PEDOMANRAKYAT, MAKASSAR – Hari itu, udara di lorong sempit Jalan Maccini Gusung Setapak 8 terasa lebih pengap dari biasanya.
Di dalam rumah mungil berukuran 3×5 meter, Muhammad Raja Afnan terbaring kaku. Bocah 15 tahun itu pergi dengan menyisakan tanya dan duka yang membekas dalam.
Tak ada yang menyangka akhir hidup Afnan akan seperti ini. Di lingkungan tempat tinggalnya, Afnan dikenal sebagai anak yang tidak neko-neko. Pendiam, sopan, dan rajin membantu.
“Kalau azan, dia selalu duluan ke masjid,” kenang Ibu Nita, tetangga yang sehari-hari melihat Afnan tumbuh.
Namun dua hari sebelum ajal menjemput di Rumah sakit Islam Faisal, Afnan mulai mengeluh. Kepada ayahnya, Ical, ia bercerita soal pengeroyokan yang dialaminya.
Tiga orang, begitu katanya, sambil mengangkat tiga jari. Luka mulai tampak dibelakang samping ketiak seperti terbakar sundutan rokok, dan sobekan baju.
Awalnya, Afnan diduga terserang demam berdarah.
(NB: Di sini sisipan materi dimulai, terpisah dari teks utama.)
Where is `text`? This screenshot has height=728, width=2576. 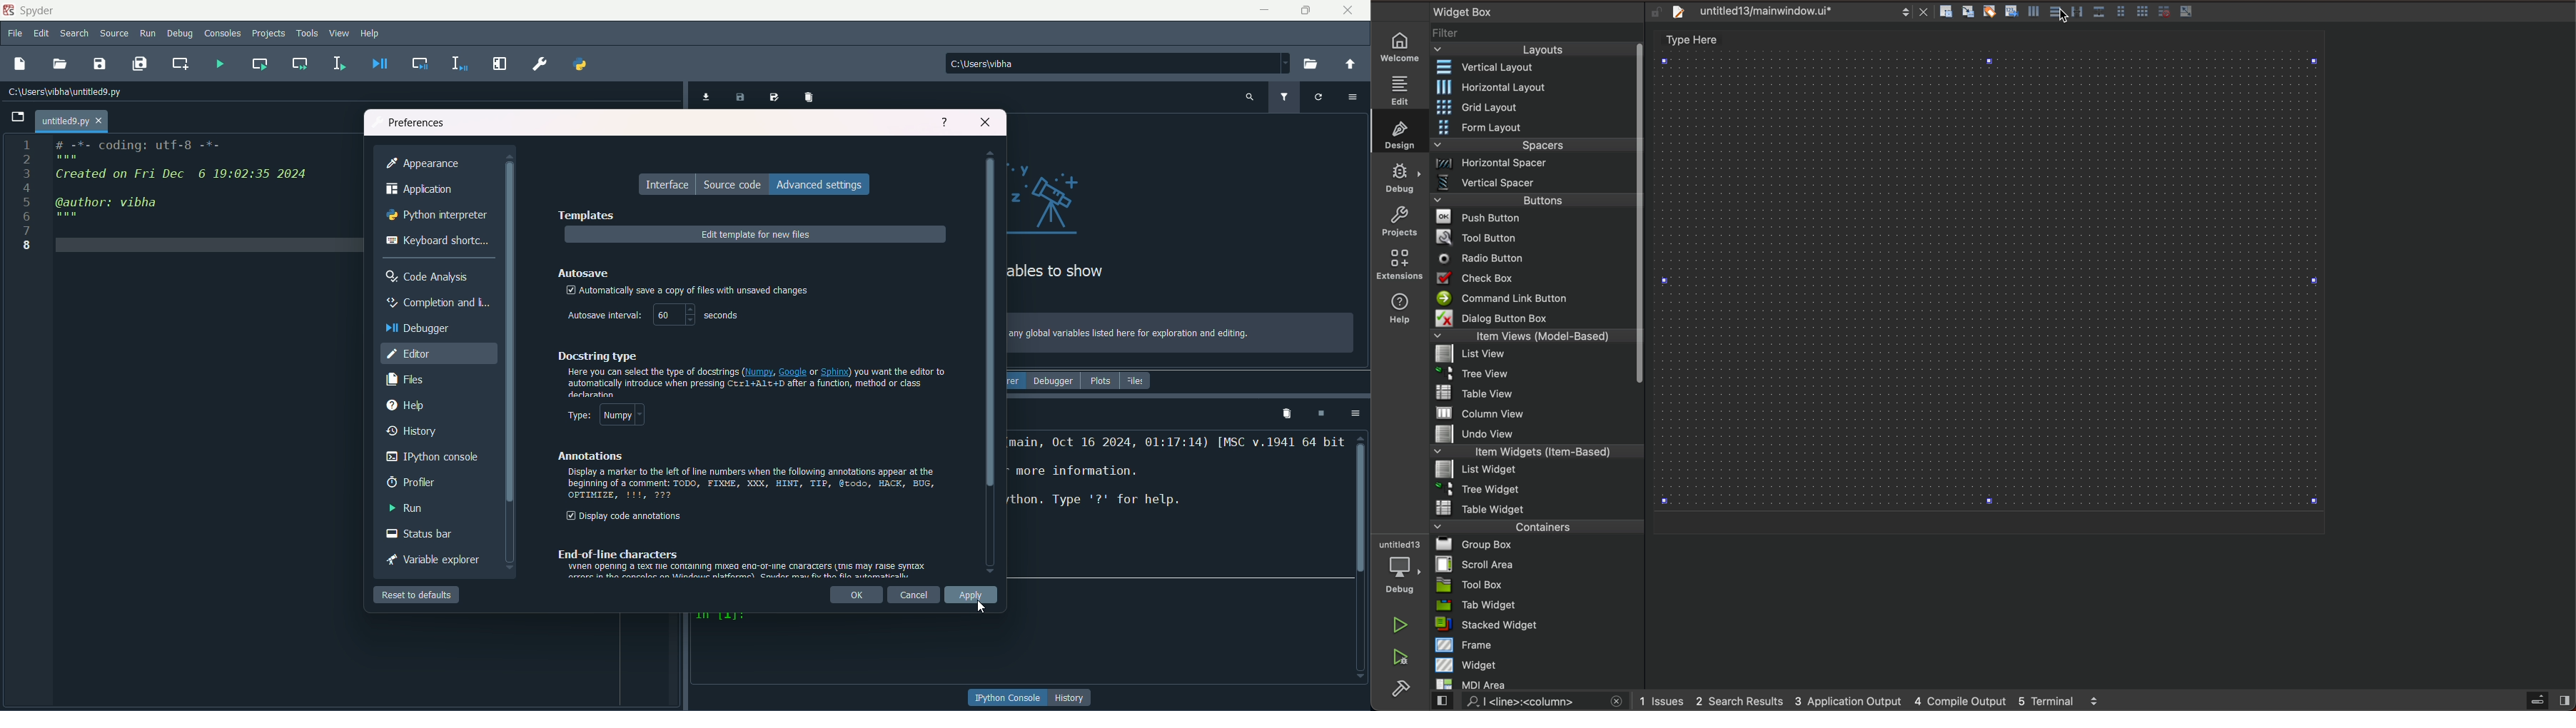 text is located at coordinates (1176, 505).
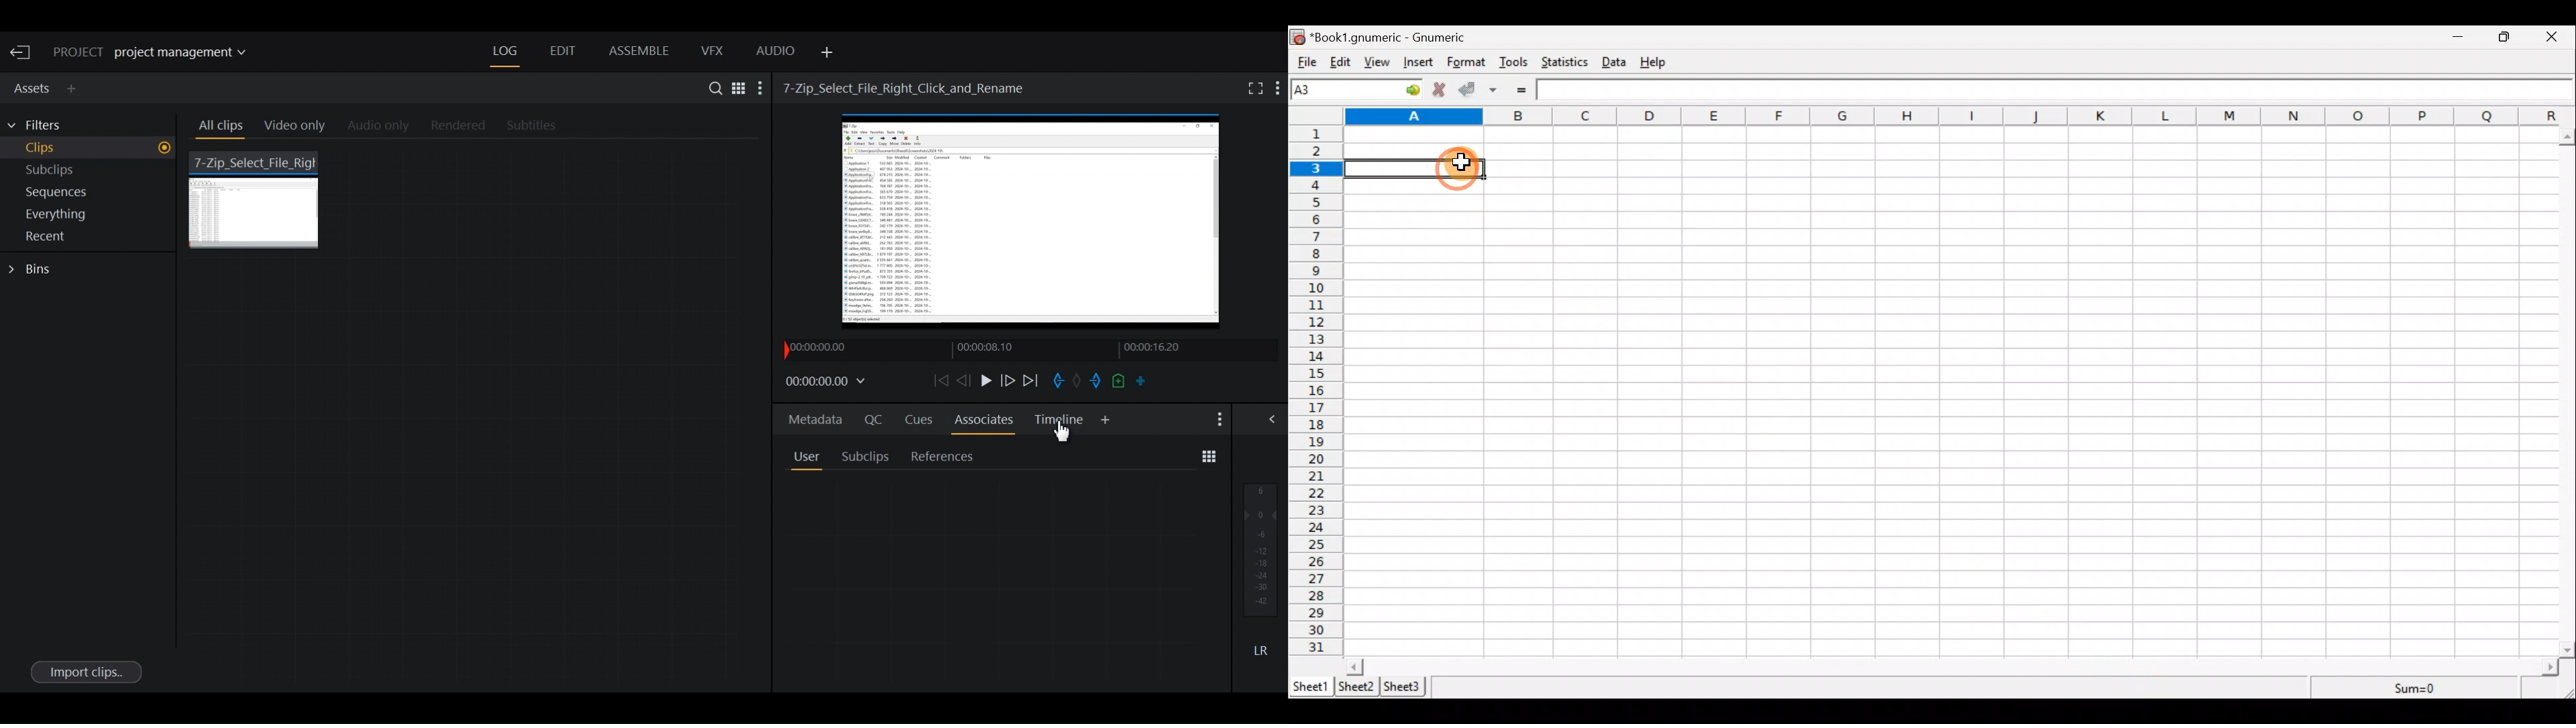 This screenshot has height=728, width=2576. I want to click on Video Only, so click(301, 128).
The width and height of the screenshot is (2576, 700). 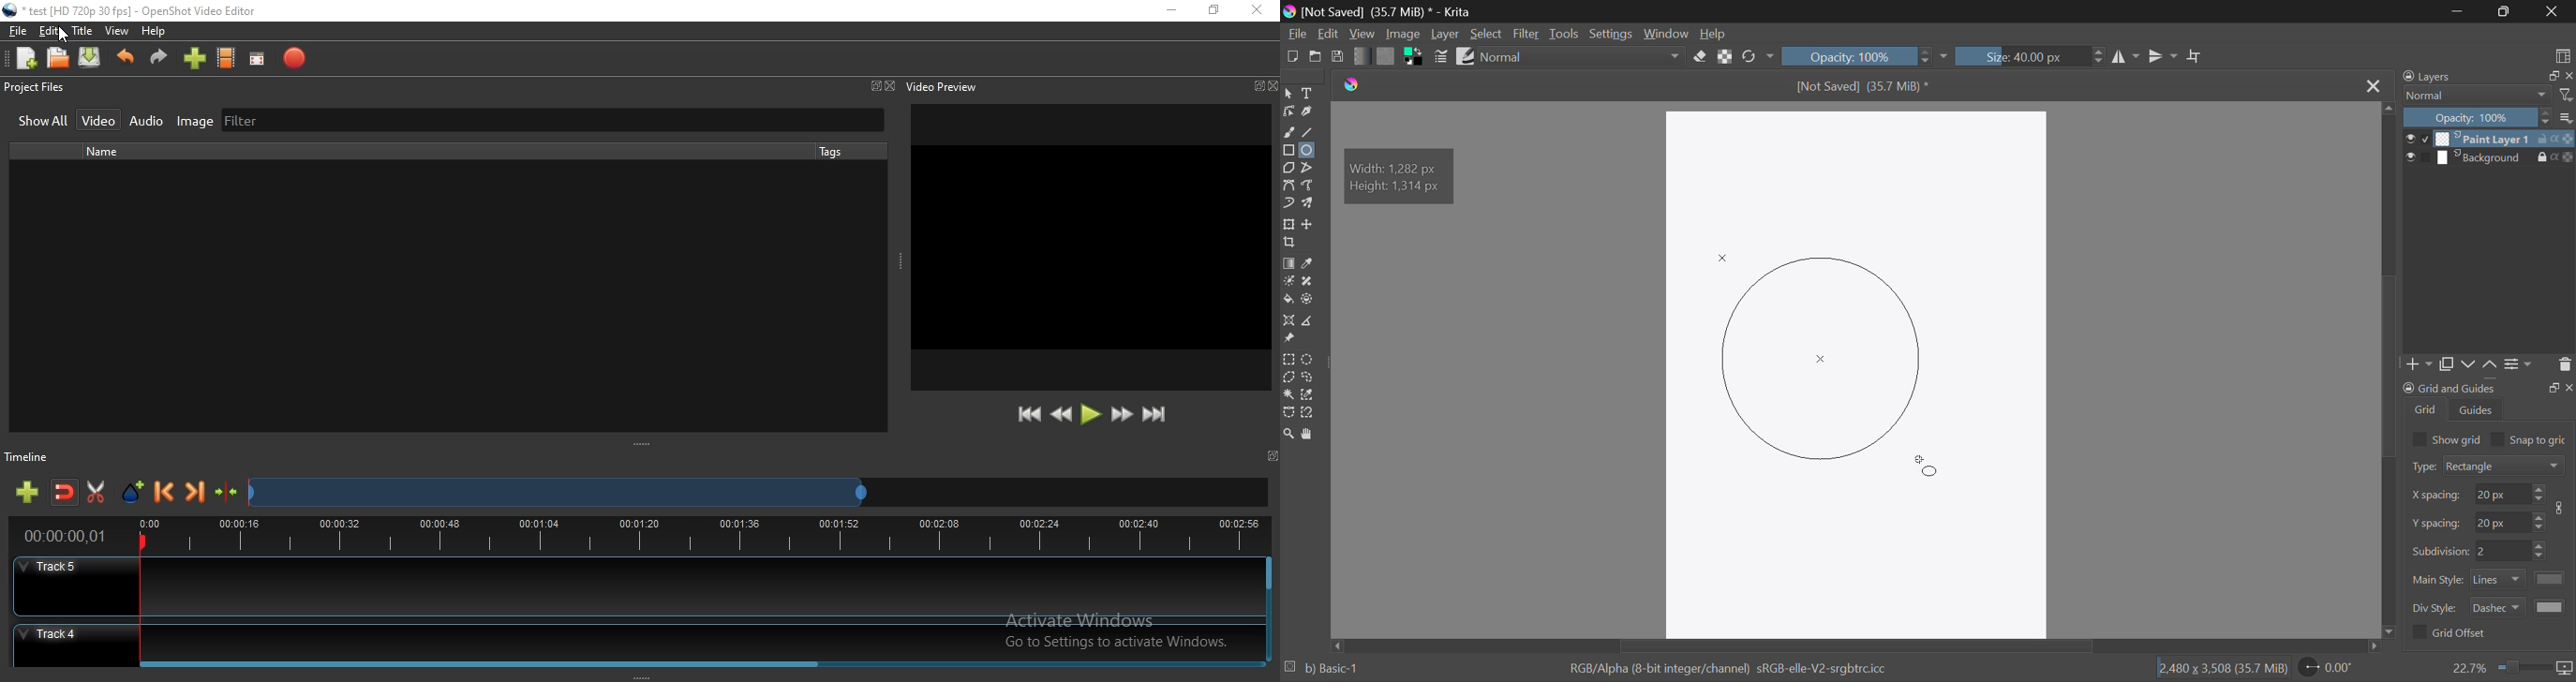 I want to click on Opacity, so click(x=2490, y=118).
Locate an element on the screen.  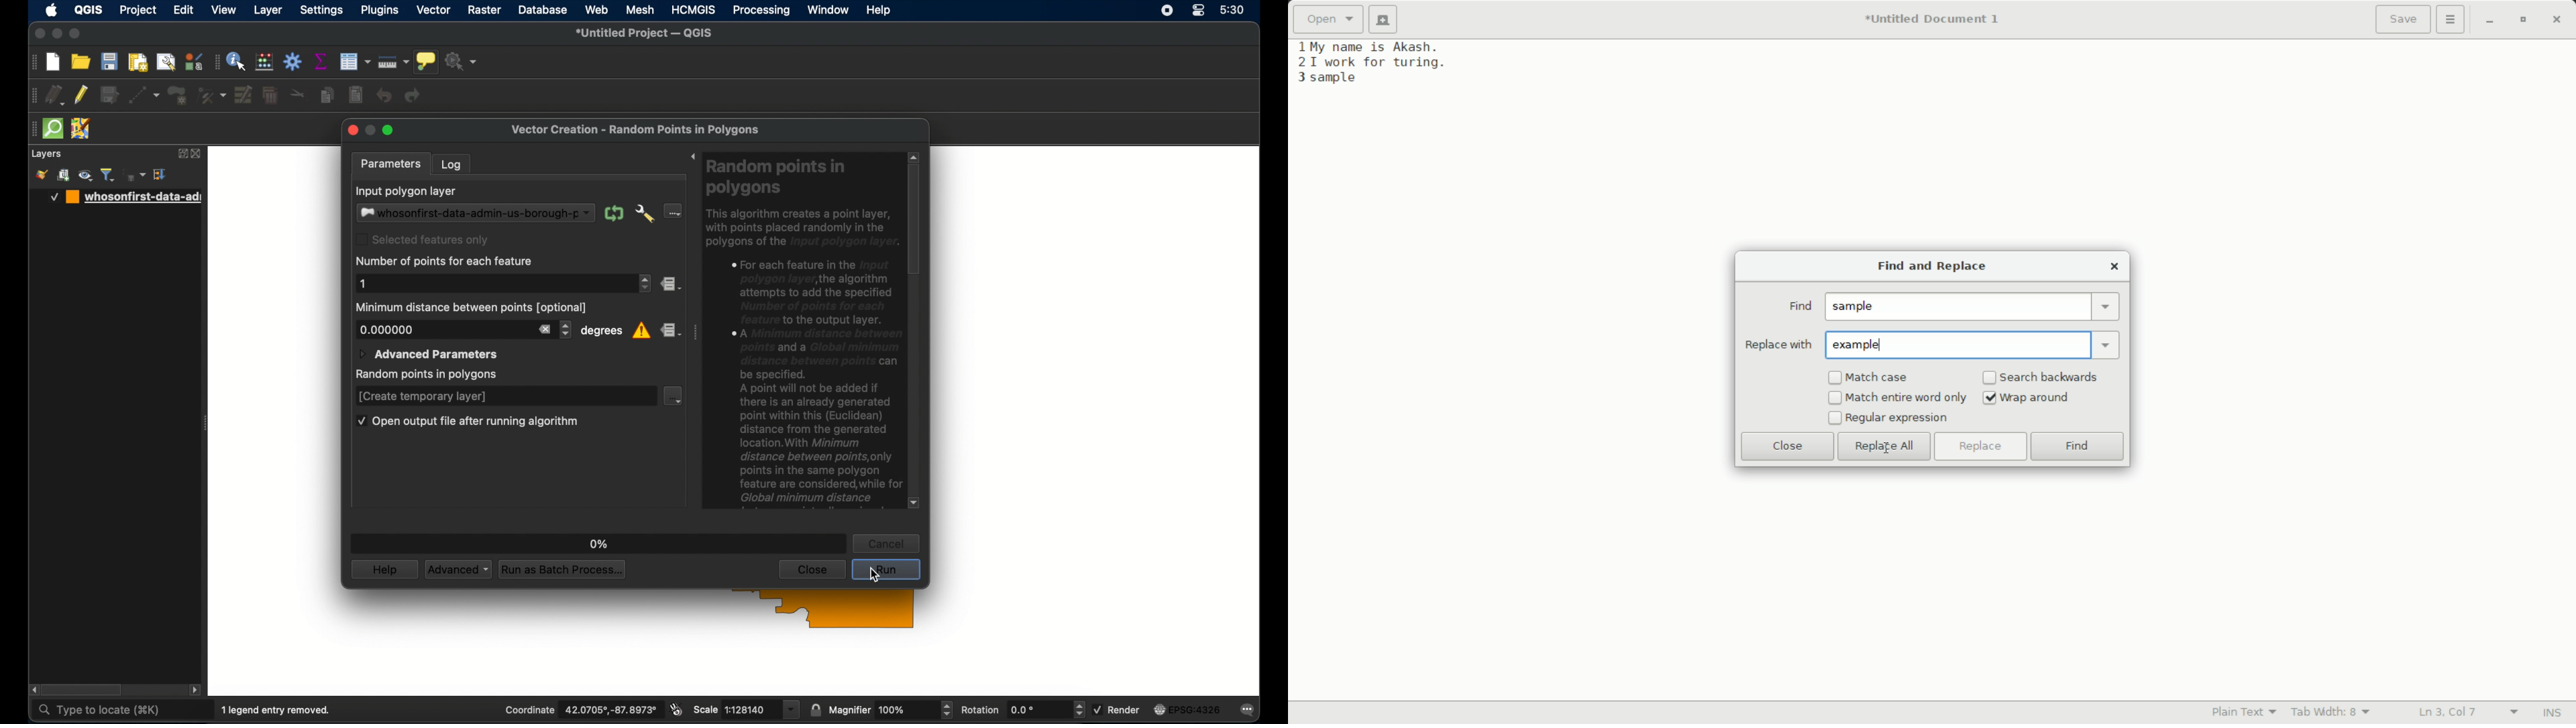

Namun setelah dirawat, dokter mulai curiga. Luka-luka itu tak lazim, tidak cocok dengan gejala yang biasa menyertai penyakit tersebut. Ia juga sempat mengeluh pusing hebat kepada neneknya.
“Tapi dia tidak bilang ke saya. Katanya takut,” ujar sang ibu, Katrina.